Assessment is most effective when it becomes a collaborative activity rather than an individual burden. Faculty should be encouraged to work in teams to design assessments, share rubrics, and discuss results. For example, a "teaching circle" of instructors who teach the same introductory course can meet monthly to talk about common assessments and student difficulties. Such communities reduce isolation and generate collective ownership of student success.

Furthermore, programs can create a repository of assessment resources such as sample rubrics, annotated student work exemplars, and summaries of successful improvements. New faculty can access these materials during onboarding. When faculty see examples of how their colleagues improved student learning based on assessment data, they are more likely to engage themselves.

Closing the Loop: From Data to Improvement

The phrase "closing the loop" refers to the cycle of collecting assessment evidence, interpreting it, making improvements, and then reassessing to see if changes worked. Faculty need explicit examples of this cycle. A powerful example might be: A program finds that only 60% of seniors meet the performance target on Outcome 2 (design). Faculty analyze that many students fail because they do not consider realistic constraints (e.g., economic, environmental). As a result, the program adds a lecture module on design constraints in the junior-level capstone preparation course and revises the senior design rubric to weight constraints more heavily. In the next assessment cycle, performance improves to 80%. This story is compelling evidence for a site visit and demonstrates that faculty are not just collecting data but using it.

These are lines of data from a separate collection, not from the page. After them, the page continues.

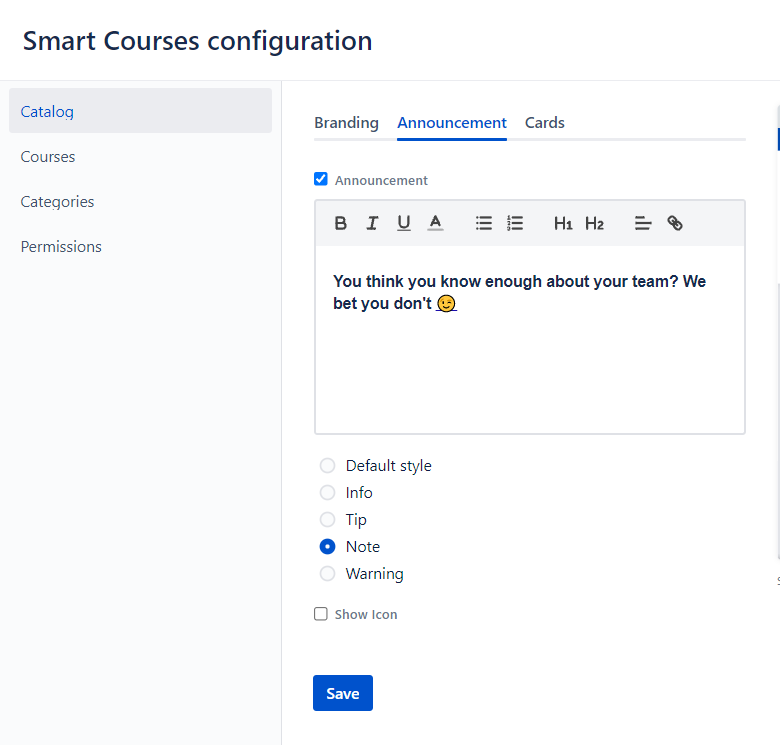
Task: Select the Default style radio option
Action: click(327, 466)
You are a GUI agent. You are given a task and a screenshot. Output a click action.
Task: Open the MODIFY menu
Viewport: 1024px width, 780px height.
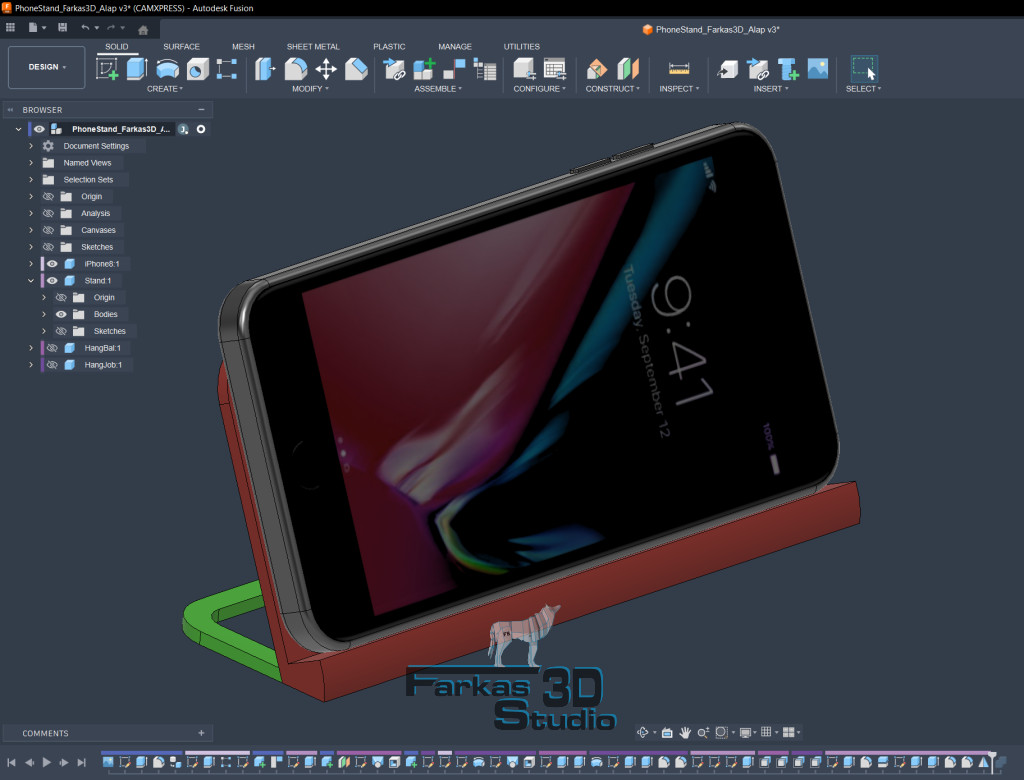click(x=311, y=89)
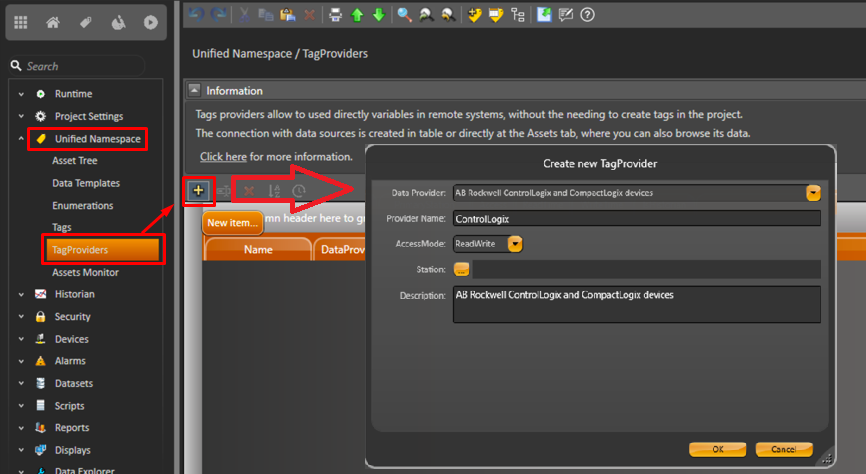Open Data Templates in the sidebar
Screen dimensions: 866x474
pos(86,183)
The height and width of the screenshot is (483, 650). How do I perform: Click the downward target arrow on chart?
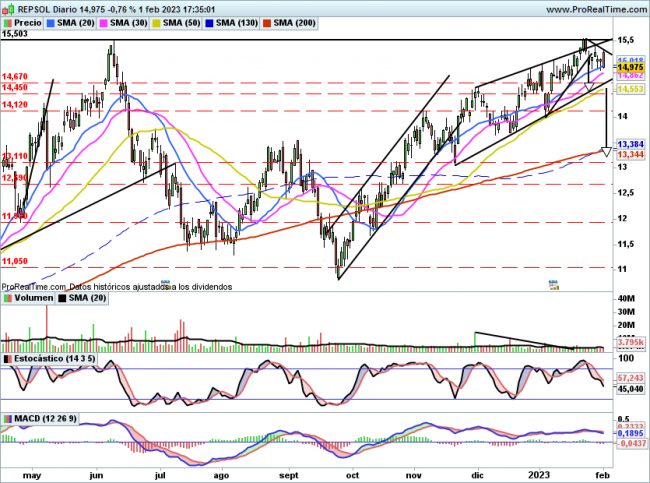[605, 151]
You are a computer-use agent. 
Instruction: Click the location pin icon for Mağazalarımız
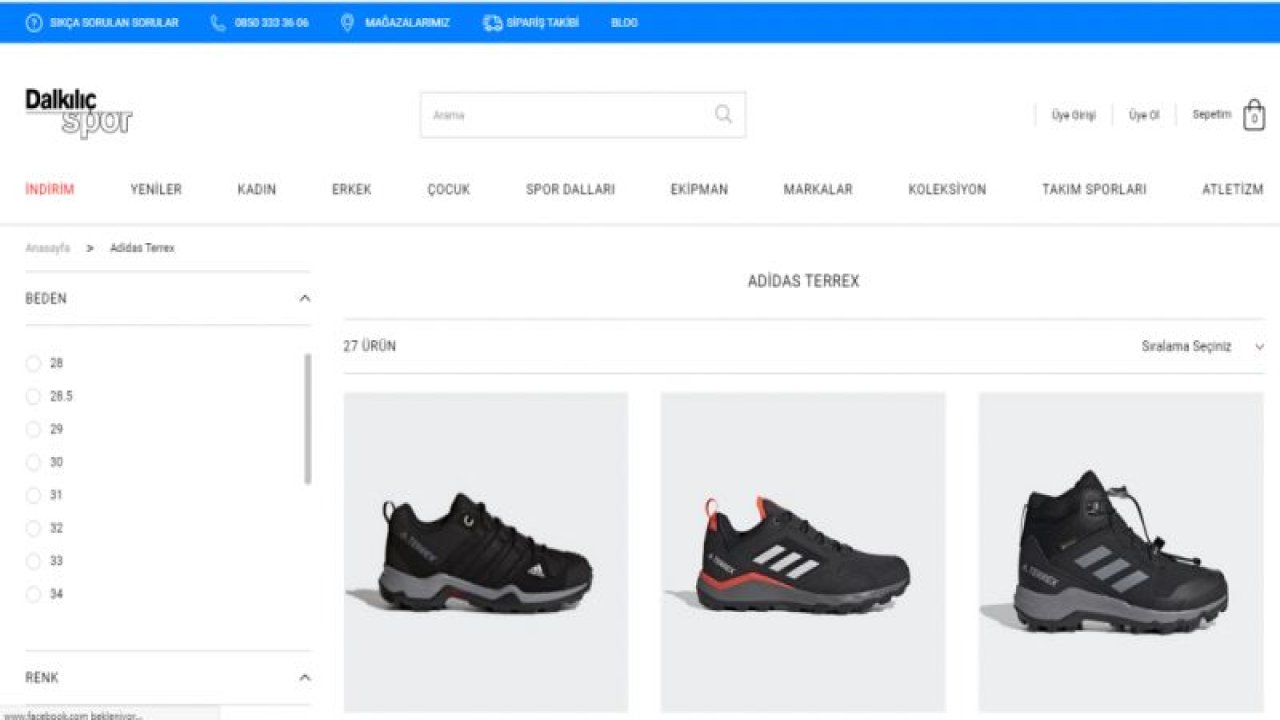[x=347, y=21]
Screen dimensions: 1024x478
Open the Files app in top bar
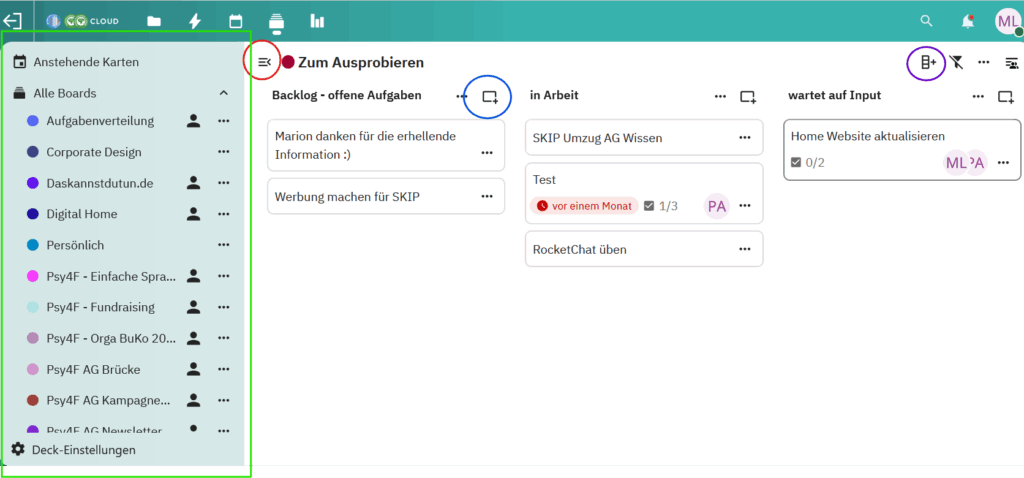(x=154, y=21)
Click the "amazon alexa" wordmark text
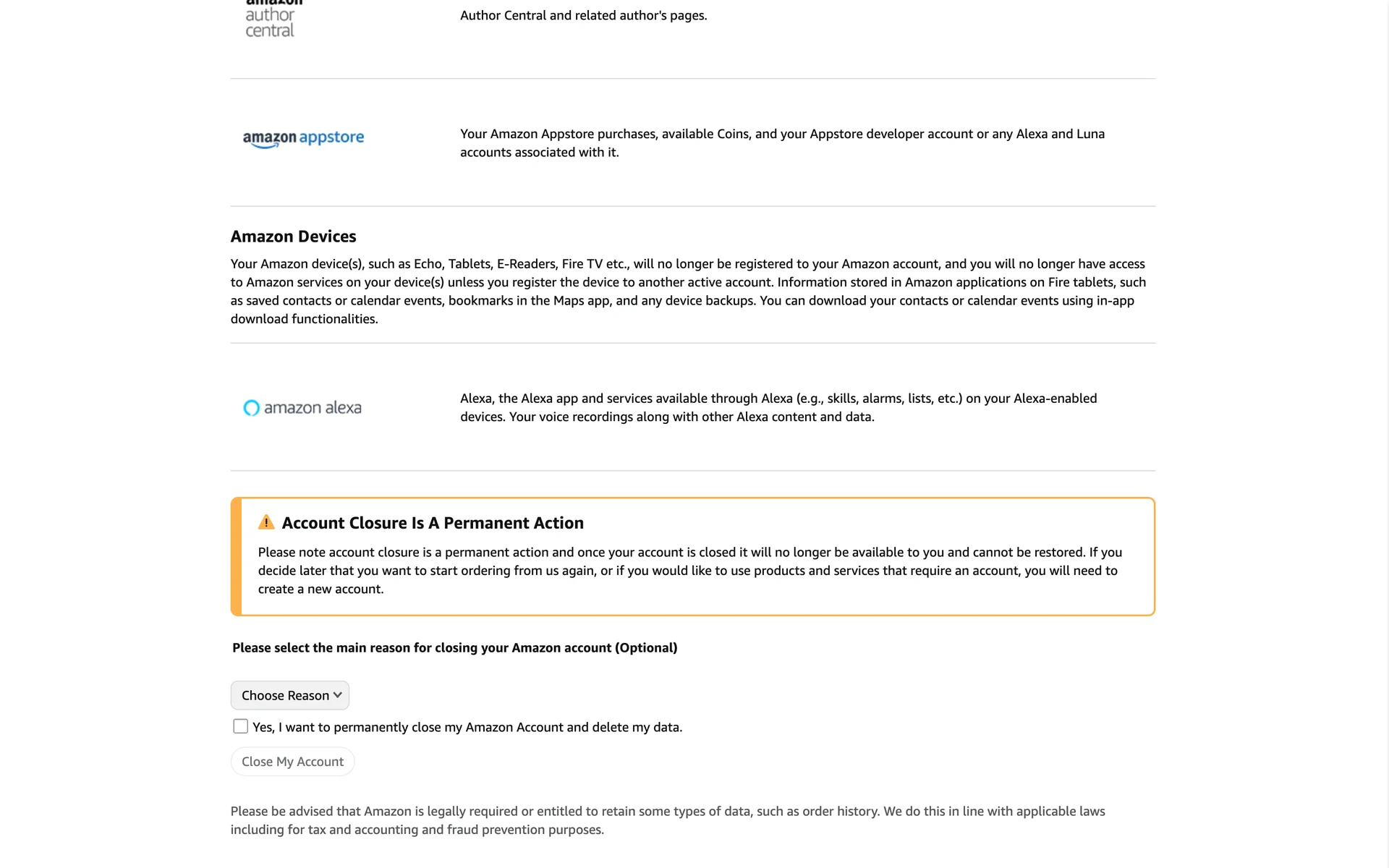 [313, 408]
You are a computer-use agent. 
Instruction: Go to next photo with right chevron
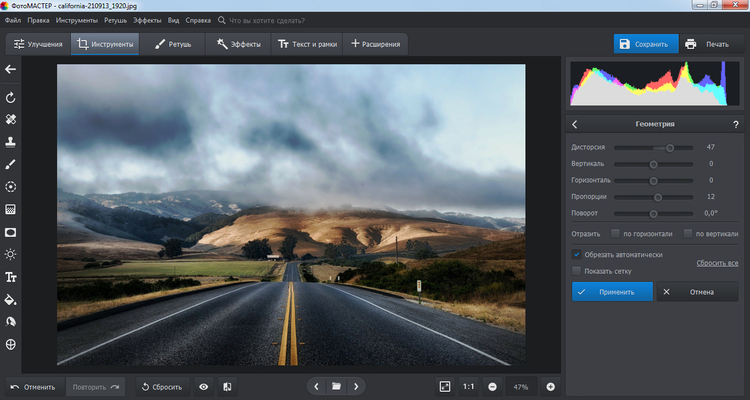pyautogui.click(x=356, y=386)
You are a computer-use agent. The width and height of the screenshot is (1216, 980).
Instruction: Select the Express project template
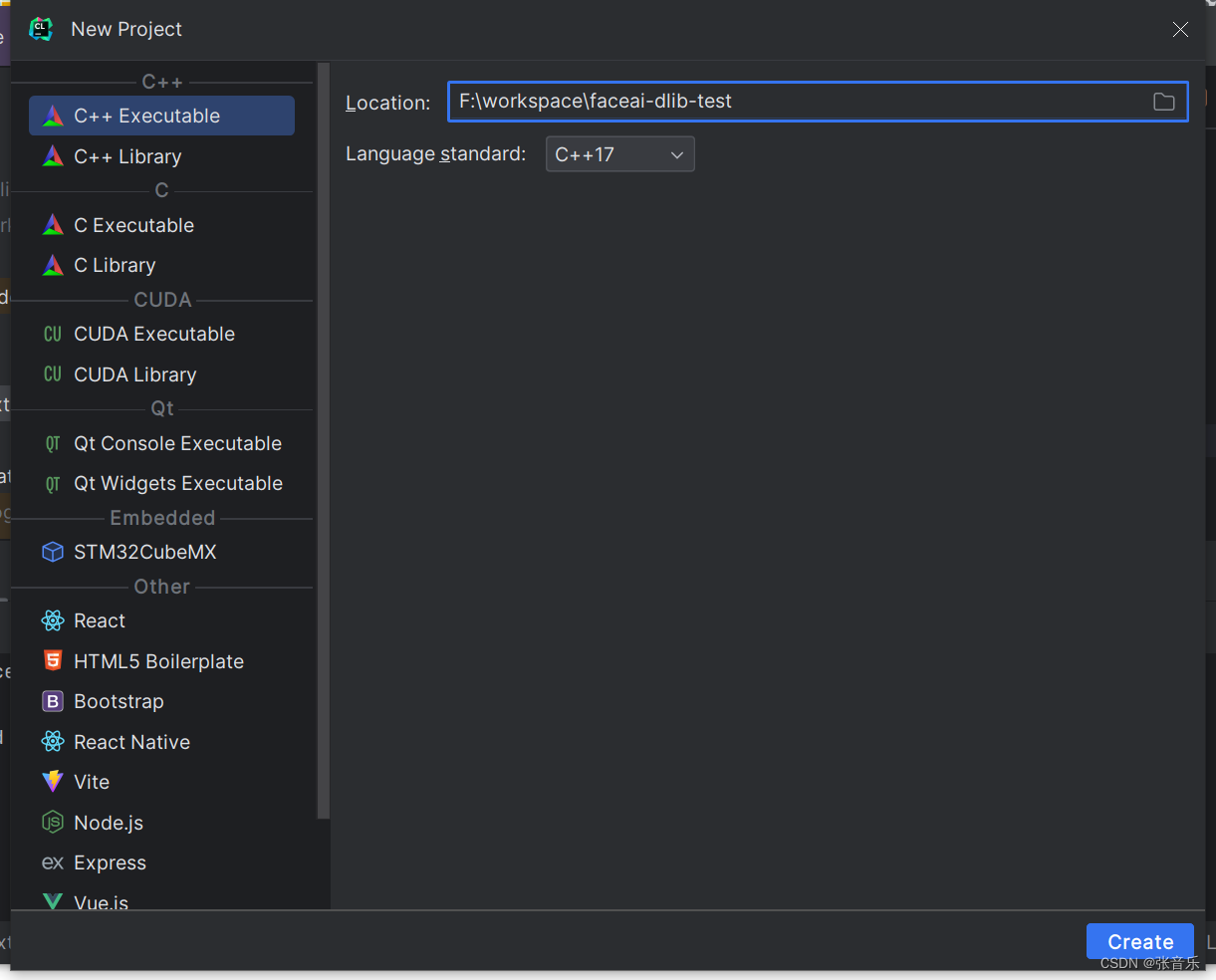coord(110,862)
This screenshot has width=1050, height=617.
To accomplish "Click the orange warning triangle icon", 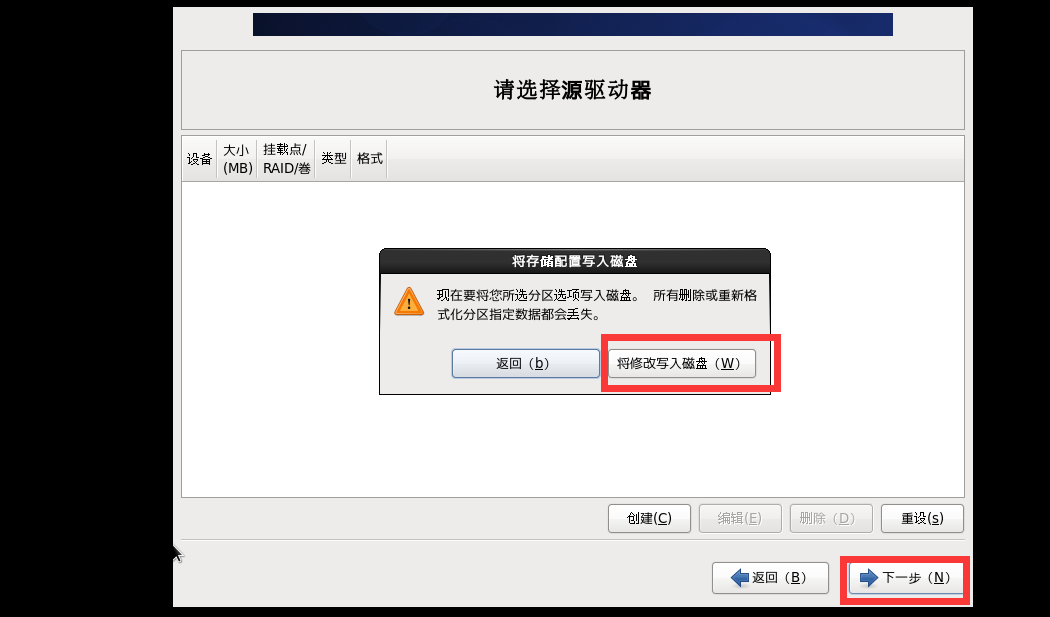I will [408, 301].
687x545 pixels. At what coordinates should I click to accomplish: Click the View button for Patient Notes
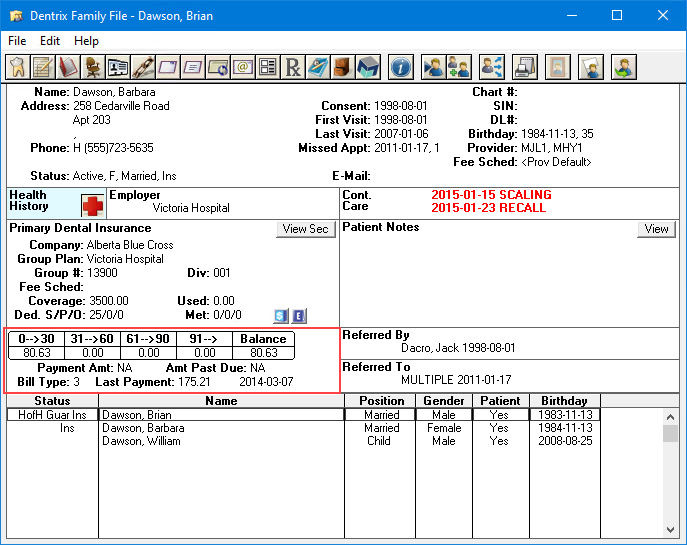tap(656, 229)
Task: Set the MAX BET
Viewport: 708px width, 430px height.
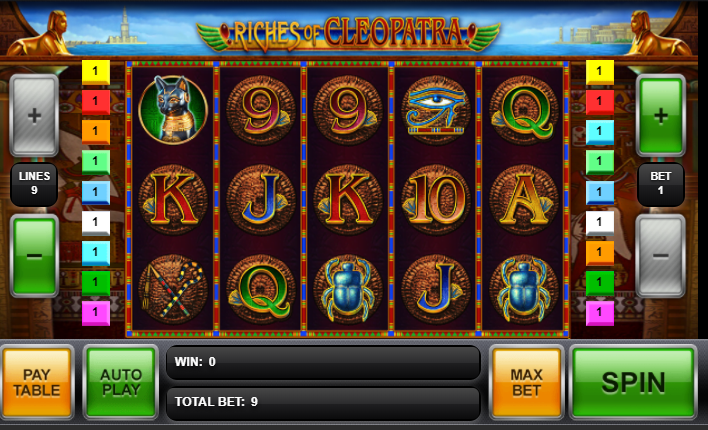Action: [x=526, y=382]
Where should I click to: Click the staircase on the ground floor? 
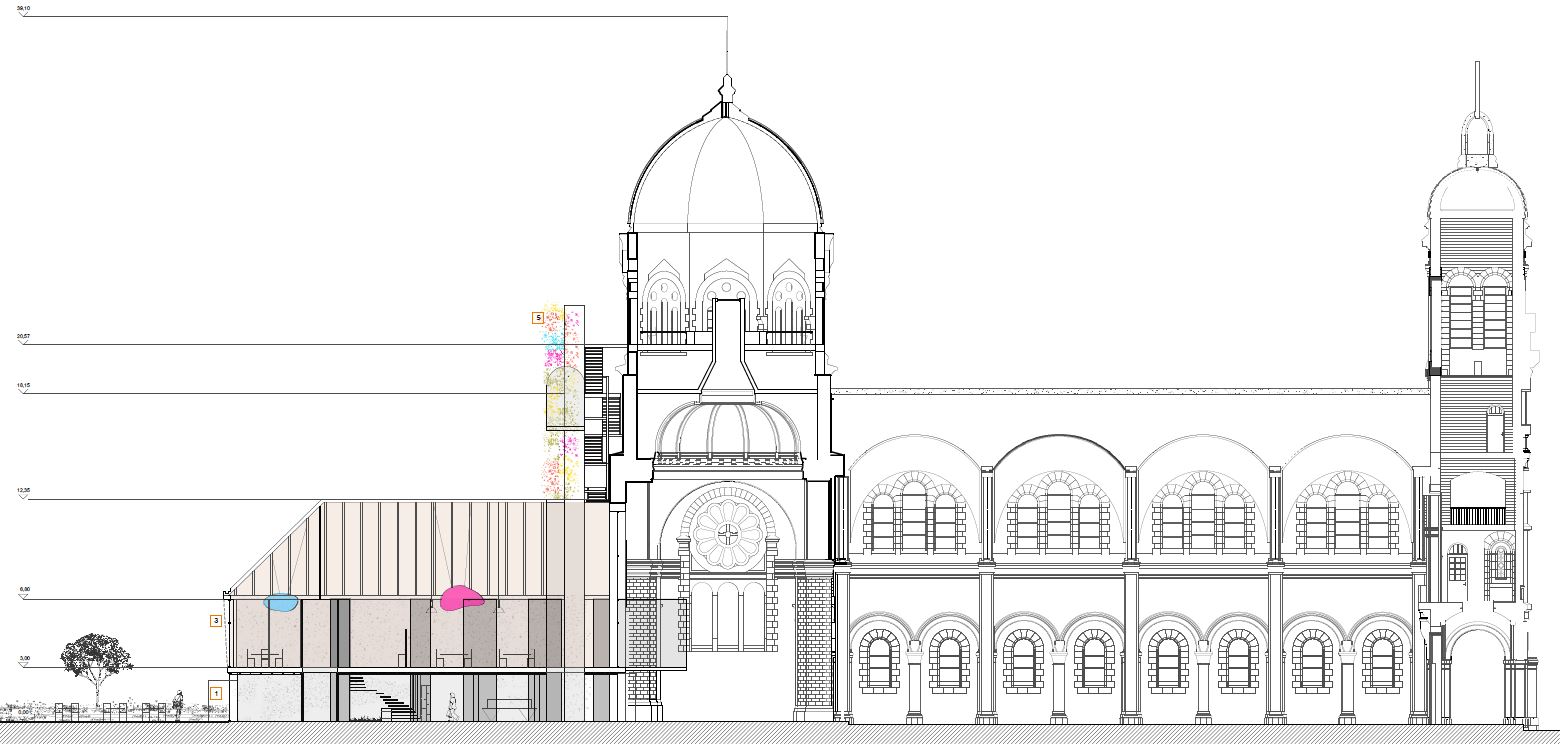click(x=384, y=697)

Documenting these "closing the loop" stories is essential. Faculty should keep a journal or record of changes made based on assessment data. Even small changes—like reordering topics in a course or providing a sample assignment—are worth noting. ABET reviewers look for evidence that the program is a learning organization that adapts over time.

Practical Steps for Getting Started

If your program is just beginning to prepare faculty for ABET assessment, here is a phased approach:

  1. Phase 1: Build Awareness (semester 1) — Conduct a kick-off workshop explaining ABET criteria and the importance of faculty involvement. Survey faculty to gauge their current knowledge and concerns.
  2. Phase 2: Establish Infrastructure (semester 2) — Form an assessment committee, create a curriculum map (or update existing), and adopt a set of program-level student outcomes.
  3. Phase 3: Develop Tools (summer) — Write or revise course learning outcomes aligned to program outcomes. Create or refine rubrics for key assessments, especially in senior design and capstone courses.
  4. Phase 4: Pilot Assessment (fall semester) — Implement the new rubrics and collect data from a few courses. Hold a norming session. Discuss results in an assessment committee meeting. Identify early wins and challenges.
  5. Phase 5: Full Implementation (spring semester and beyond) — Scale to all courses. Establish regular reporting cycles. Begin "closing the loop" by making changes based on data. Continue professional development through workshops and peer mentoring.

Conclusion

Preparing engineering faculty for effective ABET assessment and evaluation is not a one-time event but a continuous journey that strengthens the entire educational program. When faculty deeply understand the accreditation criteria, are equipped with assessment literacy, have clear curriculum maps, and embrace systematic documentation, they can transform assessment from a compliance burden into a powerful tool for improving student learning. The strategies outlined in this article—training workshops, assessment literacy, curriculum mapping, documentation practices, diverse assessment methods, and a supportive culture of continuous improvement—provide a roadmap for programs at any stage of readiness. By investing in faculty preparation, engineering programs not only ensure accreditation success but also foster a culture of excellence that benefits graduates, employers, and society. Resources from teaching and learning centers can further support faculty development in assessment. Ultimately, the goal is to create a community where every faculty member feels ownership over student outcomes and is committed to the ongoing cycle of reflection and improvement.